I have read the threads here regarding the types of ladders and techniques for cleaning the roof of a motorhome but what I am looking for is someone else to do it! I have a campervan, so not too high or huge but neither of us is keen on legging it up ladders to clean the roof. We have tried cleaning it from the inside but it does make a mess. We have also tried feeding the hose up to an upstairs room but can't get the leverage to have a good scrub. 

There must be a commercial outfit somewhere that offers this service. None of our local car washing centres has the equipment to reach the roof.

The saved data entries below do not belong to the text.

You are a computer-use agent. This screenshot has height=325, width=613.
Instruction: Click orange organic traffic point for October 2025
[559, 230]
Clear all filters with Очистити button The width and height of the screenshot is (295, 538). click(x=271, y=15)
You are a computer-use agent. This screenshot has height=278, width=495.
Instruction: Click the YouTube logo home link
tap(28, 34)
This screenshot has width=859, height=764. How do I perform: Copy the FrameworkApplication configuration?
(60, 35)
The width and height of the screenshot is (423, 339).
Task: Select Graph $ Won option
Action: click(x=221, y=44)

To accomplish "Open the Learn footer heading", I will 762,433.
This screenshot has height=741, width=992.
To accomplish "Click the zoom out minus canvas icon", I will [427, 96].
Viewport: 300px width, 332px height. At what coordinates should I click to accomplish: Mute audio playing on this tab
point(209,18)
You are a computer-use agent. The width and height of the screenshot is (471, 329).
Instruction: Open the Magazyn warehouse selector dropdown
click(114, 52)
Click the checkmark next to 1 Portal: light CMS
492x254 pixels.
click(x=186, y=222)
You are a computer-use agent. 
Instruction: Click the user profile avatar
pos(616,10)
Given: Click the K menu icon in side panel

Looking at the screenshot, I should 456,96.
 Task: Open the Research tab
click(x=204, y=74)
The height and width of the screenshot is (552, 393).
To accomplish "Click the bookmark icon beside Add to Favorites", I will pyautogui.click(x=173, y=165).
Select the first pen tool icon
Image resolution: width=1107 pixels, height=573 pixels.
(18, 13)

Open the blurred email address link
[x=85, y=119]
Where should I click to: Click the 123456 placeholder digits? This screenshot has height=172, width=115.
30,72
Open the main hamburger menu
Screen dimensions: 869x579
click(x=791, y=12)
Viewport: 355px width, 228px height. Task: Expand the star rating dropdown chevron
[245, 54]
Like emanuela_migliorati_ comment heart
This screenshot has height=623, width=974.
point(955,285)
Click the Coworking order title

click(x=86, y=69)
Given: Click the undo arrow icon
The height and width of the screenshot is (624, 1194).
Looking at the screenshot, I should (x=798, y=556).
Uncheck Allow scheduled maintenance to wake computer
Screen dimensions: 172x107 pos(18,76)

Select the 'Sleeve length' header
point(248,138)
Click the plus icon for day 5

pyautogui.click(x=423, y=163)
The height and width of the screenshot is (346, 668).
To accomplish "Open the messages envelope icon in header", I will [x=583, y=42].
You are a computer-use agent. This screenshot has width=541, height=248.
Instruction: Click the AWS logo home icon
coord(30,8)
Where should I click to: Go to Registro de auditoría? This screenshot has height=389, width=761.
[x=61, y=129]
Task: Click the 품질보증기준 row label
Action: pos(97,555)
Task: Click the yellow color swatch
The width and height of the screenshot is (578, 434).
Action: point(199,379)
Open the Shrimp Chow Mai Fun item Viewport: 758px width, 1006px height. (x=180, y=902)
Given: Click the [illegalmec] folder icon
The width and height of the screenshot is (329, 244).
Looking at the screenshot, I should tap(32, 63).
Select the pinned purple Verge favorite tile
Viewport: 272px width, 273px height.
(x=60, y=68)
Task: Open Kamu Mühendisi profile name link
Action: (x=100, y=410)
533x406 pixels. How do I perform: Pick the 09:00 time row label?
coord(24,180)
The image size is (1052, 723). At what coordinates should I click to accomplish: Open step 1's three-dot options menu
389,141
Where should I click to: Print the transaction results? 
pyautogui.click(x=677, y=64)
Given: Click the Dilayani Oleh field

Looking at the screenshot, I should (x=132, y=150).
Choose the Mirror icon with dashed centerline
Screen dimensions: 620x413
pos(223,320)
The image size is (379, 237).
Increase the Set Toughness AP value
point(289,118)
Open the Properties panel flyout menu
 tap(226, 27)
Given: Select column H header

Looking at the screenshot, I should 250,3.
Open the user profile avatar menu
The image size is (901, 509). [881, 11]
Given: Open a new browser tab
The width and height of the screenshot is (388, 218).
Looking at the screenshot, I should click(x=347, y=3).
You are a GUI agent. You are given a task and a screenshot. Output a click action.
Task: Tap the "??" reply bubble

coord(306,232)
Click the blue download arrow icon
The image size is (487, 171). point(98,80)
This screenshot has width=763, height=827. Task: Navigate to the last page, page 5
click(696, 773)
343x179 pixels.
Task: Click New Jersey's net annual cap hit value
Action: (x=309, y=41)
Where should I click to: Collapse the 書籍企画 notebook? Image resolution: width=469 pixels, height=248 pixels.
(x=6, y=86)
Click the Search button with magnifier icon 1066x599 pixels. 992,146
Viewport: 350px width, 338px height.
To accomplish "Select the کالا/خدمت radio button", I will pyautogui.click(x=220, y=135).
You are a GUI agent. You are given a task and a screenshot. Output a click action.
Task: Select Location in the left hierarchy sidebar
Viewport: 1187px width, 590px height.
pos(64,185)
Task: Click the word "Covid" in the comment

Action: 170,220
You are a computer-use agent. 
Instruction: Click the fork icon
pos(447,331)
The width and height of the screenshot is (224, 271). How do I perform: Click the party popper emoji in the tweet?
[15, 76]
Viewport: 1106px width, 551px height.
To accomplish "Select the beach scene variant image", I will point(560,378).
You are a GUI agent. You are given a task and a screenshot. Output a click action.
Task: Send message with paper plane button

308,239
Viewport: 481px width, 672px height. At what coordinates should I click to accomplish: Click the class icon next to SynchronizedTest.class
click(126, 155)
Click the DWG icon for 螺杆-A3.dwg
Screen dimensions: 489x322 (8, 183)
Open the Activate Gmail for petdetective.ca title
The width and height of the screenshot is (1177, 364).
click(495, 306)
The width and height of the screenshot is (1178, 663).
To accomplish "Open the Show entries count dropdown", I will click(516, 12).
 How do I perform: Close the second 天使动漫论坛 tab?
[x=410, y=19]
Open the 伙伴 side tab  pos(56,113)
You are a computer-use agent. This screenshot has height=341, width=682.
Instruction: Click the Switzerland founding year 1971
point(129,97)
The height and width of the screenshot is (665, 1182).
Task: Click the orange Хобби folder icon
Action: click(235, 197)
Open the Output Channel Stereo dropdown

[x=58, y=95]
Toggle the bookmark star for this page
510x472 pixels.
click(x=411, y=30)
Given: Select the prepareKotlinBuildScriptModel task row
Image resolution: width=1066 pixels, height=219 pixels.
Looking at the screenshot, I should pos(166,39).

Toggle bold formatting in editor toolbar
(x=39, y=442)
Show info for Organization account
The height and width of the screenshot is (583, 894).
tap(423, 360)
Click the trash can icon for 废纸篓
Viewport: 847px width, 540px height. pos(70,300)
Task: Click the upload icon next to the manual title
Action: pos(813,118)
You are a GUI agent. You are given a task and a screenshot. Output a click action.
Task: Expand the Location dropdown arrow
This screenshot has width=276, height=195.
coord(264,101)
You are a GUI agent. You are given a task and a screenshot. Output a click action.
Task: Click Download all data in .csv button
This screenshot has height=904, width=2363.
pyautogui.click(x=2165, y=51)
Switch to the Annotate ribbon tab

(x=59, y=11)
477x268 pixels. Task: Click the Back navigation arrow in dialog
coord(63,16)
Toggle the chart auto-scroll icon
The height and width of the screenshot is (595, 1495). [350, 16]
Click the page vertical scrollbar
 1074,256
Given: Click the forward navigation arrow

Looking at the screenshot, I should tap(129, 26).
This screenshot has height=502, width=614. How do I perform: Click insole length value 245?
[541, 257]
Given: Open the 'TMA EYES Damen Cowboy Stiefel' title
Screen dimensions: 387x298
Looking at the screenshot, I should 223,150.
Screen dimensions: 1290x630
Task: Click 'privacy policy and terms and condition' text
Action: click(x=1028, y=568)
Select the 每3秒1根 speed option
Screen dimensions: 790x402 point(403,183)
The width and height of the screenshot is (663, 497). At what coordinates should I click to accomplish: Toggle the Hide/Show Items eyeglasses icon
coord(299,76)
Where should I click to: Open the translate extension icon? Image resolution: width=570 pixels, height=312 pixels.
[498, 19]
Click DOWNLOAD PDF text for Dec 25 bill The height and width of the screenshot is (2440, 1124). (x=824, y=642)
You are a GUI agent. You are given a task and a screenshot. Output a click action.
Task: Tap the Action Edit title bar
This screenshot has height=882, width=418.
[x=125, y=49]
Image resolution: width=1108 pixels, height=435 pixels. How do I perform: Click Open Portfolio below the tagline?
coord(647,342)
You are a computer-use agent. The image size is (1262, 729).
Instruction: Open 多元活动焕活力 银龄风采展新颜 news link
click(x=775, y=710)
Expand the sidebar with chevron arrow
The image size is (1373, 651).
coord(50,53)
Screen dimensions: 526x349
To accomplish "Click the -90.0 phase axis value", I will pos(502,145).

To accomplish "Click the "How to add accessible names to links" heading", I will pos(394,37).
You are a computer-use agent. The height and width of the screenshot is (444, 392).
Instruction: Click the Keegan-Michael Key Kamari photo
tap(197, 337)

Anyone know of anywhere, please?

Autumn


----------



## waspes (Feb 11, 2008)

If you go to any of the motor home shows, they will have mobile van cleaners that will clean your roof.


Peter.


----------



## Drew (May 30, 2005)

Hi Autumn, 

If you Google "Motorhome/Caravan Cleaners" in Essex you will find numerous contacts.


----------



## KeithChesterfield (Mar 12, 2010)

As a 78 year old - where's 'Bob-a-Job' Week when you need it ?


:smile2:


----------



## dghr272 (Jun 14, 2012)

KeithChesterfield said:


> As a 78 year old - where's 'Bob-a-Job' Week when you need it ?
> 
> /images/MotorhomeFacts_2014/smilies/tango_face_smile.png


Jeez we hated folk like that when BaJ week came along.

Terry


----------



## Autumn (Jul 9, 2006)

*Roof cleaning*

Thanks for the responses. Useful to know about the motorhome show service. I will also search for motorhome cleaners.


----------